I think your assessment of this piece and composer is far too generous. Oblivious would be forgivable - maybe. This sounds like the ripoff of superficial elements of Schnittke, Stravinsky, Paul Buckmaster and who knows who else, mixed into a pretentious and manipulative overall design. Not to mention gong abuse, bell abuse, ostinato abuse. Ugh. 20 minutes I won't get back. Thanks a lot Mahlerian.


----------



## isorhythm (Jan 2, 2015)

I'll go as far as to say that what we think of as the classical music tradition is near its end.

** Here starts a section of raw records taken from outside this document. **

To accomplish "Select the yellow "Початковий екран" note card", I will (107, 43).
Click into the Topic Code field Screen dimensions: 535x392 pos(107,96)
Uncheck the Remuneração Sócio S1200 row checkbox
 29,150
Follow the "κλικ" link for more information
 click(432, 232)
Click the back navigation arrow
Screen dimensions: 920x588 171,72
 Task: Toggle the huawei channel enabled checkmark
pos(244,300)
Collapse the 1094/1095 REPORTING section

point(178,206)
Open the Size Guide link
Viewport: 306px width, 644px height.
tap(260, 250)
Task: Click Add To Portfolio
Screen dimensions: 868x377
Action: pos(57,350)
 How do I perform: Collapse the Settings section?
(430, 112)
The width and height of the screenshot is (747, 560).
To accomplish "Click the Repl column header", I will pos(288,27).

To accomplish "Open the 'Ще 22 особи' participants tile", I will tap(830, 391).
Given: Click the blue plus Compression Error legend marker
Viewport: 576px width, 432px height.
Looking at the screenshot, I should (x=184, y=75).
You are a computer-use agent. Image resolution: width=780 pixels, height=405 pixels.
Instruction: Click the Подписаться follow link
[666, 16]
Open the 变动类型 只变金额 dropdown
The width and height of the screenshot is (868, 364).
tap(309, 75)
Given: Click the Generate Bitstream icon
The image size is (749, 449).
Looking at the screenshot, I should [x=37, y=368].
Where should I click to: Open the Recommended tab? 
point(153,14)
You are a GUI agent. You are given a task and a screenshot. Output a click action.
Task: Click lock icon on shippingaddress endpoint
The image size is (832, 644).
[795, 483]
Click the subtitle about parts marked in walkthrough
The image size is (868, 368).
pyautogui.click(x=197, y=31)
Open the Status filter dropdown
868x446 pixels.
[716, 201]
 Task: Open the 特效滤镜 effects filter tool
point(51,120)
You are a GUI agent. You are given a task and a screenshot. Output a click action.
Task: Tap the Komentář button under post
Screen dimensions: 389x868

The music of the future will be characterized by such a pervasive blurring of cultural, stylistic and genre boundaries that to speak of a singular "music" will be meaningless.


----------



## sloth (Jul 12, 2013)

I guess there won't be a single authority to tell us what music will be in the future. Each single track will be a genre of its own


----------



## Kjetil Heggelund (Jan 4, 2016)

Can the future hear the music of you?


----------



## sloth (Jul 12, 2013)

maybe there won't be any difference between composer / performer / listener.


----------



## TwoPhotons (Feb 13, 2015)

I wonder if future technology might be involved in the progress of music. While computer synthesis of sound is something that has been around for quite some time, computers might end up playing a larger role in music performance. I sometimes imagine an orchestra made out of entirely synthetic instruments, and what that might sound like/what pieces might be performed. Maybe this is a bit paradoxic, though - human performers playing on "fake" instruments.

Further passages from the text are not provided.